*Problem*:
Copy the following lines exactly as they appear.

*Material for this task*:

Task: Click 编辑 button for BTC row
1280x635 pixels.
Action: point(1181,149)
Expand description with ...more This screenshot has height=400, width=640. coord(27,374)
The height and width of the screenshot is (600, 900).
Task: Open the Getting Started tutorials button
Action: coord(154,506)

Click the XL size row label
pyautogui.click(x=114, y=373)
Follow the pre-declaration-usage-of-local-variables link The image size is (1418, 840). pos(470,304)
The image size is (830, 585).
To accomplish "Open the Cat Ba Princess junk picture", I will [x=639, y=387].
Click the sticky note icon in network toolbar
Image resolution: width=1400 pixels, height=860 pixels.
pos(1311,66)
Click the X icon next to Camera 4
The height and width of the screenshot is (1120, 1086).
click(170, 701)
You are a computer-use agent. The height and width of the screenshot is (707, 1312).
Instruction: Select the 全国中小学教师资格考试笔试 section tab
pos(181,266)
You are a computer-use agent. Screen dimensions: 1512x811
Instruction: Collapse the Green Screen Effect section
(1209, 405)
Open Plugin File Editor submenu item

*Answer to this exercise*:
Task: Click 编辑 button for BTC row
1280x635 pixels.
Action: point(1181,149)
Expand description with ...more This screenshot has height=400, width=640. coord(27,374)
The height and width of the screenshot is (600, 900).
Task: Open the Getting Started tutorials button
Action: coord(154,506)

Click the XL size row label
pyautogui.click(x=114, y=373)
Follow the pre-declaration-usage-of-local-variables link The image size is (1418, 840). pos(470,304)
The image size is (830, 585).
To accomplish "Open the Cat Ba Princess junk picture", I will [x=639, y=387].
Click the sticky note icon in network toolbar
Image resolution: width=1400 pixels, height=860 pixels.
pos(1311,66)
Click the X icon next to Camera 4
The height and width of the screenshot is (1120, 1086).
click(170, 701)
You are a computer-use agent. The height and width of the screenshot is (707, 1312).
Instruction: Select the 全国中小学教师资格考试笔试 section tab
pos(181,266)
You are a computer-use agent. Screen dimensions: 1512x811
Instruction: Collapse the Green Screen Effect section
(1209, 405)
Open Plugin File Editor submenu item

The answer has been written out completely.